Abstract

Previous research has demonstrated an asymmetry between Sources and Goals in people’s linguistic and non-linguistic encoding of motion events: when describing events such as a fairy going from a tree to a flower, people mention the Goal (“to a flower”) more often than the Source (“from a tree”); similarly, people are better at detecting Goal than Source changes in memory tests. However, all prior work used a single task to probe memory of Sources and Goals and thus left the nature of the fragility of event components open. Here, we probed memory for Sources and Goals using either a Same-different or a Forced-choice task after participants passively viewed (Experiment 1), viewed and described (Experiment 2) or viewed and heard descriptions of (Experiment 3) the same set of motion events. We robustly replicated the linguistic Source-Goal asymmetry. However, across encoding contexts, the memory asymmetry persisted in the Same-different task but disappeared in the Forced-choice task.

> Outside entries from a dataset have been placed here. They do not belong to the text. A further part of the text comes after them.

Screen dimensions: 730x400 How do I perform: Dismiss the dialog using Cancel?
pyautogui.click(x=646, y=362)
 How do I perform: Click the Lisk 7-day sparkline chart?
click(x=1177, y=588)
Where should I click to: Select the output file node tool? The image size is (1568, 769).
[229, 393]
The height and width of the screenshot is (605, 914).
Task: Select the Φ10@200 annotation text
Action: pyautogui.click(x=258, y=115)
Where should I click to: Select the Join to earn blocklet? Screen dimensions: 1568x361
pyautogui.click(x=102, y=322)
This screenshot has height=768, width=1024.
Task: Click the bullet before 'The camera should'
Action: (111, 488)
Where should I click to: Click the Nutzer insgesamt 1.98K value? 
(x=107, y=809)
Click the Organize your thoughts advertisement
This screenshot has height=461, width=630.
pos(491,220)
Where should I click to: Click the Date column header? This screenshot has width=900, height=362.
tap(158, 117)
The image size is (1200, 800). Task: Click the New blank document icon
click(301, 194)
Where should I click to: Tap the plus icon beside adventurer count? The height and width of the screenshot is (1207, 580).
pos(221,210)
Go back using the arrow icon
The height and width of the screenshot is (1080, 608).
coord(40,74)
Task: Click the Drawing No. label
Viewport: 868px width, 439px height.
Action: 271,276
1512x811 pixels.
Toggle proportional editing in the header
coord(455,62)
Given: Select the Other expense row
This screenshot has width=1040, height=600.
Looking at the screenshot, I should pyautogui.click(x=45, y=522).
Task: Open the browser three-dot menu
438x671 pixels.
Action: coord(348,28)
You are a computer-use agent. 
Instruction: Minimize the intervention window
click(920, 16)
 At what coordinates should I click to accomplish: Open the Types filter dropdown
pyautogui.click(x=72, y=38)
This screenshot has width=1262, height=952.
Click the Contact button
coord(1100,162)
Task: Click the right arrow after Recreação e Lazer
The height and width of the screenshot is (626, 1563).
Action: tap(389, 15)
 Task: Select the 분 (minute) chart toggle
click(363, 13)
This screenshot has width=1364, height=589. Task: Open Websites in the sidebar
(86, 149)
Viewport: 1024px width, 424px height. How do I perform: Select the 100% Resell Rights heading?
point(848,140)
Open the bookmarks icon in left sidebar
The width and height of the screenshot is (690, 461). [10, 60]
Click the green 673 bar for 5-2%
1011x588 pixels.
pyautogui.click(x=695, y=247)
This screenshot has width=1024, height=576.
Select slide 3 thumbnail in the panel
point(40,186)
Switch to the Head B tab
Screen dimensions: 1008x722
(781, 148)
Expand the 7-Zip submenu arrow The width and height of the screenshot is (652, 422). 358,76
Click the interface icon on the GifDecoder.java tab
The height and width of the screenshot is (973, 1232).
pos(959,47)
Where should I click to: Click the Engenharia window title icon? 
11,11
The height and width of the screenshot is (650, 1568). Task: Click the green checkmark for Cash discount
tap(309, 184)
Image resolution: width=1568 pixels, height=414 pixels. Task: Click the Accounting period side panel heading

The Same-different task results did not change even when participants were explicitly asked to attend to Sources (Experiment 4a) and when motion trajectory was removed at test (Experiment 4b), ruling out a purely test-expectation account for the cross-task effect. We conclude that Sources of motion, even when not mentioned in language nor successfully retrieved at memory test, are nevertheless represented as part of a motion event, and their detailed representation can be reinstated at aided retrieval contexts. Our data clarify the nature of event representation and suggest a fine-grained homology between language and event memory.